INVESTMENTS. Joint Foreign Chambers of Commerce of the Philippines cautions the government from the current version of the Trabaho bill. Photo by Aika Rey/Rappler
MANILA, Philippines – Heads of foreign chambers of commerce in the Philippines oppose changes in the operations of the Philippine Economic Zone Authority (PEZA), in the wake of the looming approval of the tax reform Package 2 bill.
In a press briefing on Wednesday, September 12, members of the Joint Foreign Chambers of Commerce of the Philippines (JFC) with one voice made a resounding appeal to lawmakers to keep the status quo on fiscal incentives.
"Leave PEZA alone," American Chamber of Commerce of the Philippines (Amcham) told reporters.
"We are advocating for the continued operation of PEZA as it is now. And also making sure that rationalizing our incentives [that] it is still competitive with the rest of the region," said Celeste Ilagan, director of the Philippine Association of Multinational Companies Regional Headquarters.
Supposedly revenue-neutral, the Tax Reform for Attracting Better and Higher Quality Opportunities (Trabaho) bill seeks to lower corporate income tax rates. However, it faces challenges from current and possible investors who deem it would offset gains in the economic zones. (READ: Things you need to know about Trabaho bill)
Currently, incentives given to investors depend on agencies such as PEZA and the Board of Investments. The proposed measure seeks to repeal at least 120 special laws on investment incentives and consolidate them under a single omnibus incentive code. (EXPLAINER: Why the government is pushing for 2nd TRAIN package)
"Our Korean locators said they would want to keep the incentives as is – keeping what works and trying to change what doesn't," the Korean Chamber of Commerce of the Philippines said.

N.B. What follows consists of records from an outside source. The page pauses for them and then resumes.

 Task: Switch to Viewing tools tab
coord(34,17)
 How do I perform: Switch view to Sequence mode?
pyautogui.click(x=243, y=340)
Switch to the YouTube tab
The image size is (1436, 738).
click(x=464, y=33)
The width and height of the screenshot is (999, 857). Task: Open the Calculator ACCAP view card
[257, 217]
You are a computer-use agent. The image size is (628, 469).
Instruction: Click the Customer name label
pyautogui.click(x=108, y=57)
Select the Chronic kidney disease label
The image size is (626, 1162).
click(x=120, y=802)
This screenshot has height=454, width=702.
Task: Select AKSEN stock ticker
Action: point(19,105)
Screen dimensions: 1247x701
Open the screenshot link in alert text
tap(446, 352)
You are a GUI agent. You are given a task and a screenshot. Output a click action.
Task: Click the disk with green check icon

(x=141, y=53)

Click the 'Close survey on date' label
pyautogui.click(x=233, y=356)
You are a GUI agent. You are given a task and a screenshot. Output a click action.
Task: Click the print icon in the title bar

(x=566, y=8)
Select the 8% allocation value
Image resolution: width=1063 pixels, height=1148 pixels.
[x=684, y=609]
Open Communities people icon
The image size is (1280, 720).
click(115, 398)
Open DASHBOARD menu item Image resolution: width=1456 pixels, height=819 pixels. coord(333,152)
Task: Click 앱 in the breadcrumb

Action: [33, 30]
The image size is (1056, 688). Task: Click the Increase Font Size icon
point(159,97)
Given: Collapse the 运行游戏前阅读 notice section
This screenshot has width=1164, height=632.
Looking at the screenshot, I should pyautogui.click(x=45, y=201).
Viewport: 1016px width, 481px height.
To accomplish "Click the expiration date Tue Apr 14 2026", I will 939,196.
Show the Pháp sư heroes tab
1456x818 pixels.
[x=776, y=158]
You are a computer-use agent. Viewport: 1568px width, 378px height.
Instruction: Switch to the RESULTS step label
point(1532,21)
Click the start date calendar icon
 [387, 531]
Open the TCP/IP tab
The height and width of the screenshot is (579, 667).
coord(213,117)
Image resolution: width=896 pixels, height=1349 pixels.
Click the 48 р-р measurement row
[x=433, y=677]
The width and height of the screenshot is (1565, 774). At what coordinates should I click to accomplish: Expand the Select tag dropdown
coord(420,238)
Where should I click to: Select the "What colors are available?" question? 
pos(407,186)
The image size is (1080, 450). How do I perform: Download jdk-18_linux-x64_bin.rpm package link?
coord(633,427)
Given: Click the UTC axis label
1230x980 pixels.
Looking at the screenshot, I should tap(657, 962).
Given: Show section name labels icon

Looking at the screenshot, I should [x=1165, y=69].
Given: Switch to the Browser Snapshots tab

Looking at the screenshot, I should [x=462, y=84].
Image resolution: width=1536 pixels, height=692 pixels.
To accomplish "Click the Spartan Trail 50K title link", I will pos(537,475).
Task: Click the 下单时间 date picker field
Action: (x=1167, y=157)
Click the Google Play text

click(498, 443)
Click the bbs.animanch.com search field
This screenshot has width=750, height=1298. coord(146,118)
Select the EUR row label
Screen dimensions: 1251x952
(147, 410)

"PEZA itself brings such confidence in foreign investment, and it's important to protect that integrity," the Australian-New Zealand Chamber of Commerce Philippines said.
The Department of Finance have earlier downplayed job loss under the current version of the Trabaho bill, but the JFC maintained their position that it may have a negative impact on investments.
According to a report by the Inquirer, Japanese firms in Cebu ecozones are planning to pull out investments if the Trabaho bill pushes through.
Senator Sherwin Gatchalian, Senate committee on economic affairs, clarified on Wednesday that firms were not leaving, but rather setting side expansion in the country.
"They don’t know how the incentives will apply, [so] a lot of them are holding their expansions. Wala namang umaalis ang nakahold lang ngayon is pag-eexpand nila or [kung] mag-eexpand ba sila. (No firm is leaving yet and they are only holding their expansion plans or if they would actually expand)," Gatchalian told reporters in a media interview.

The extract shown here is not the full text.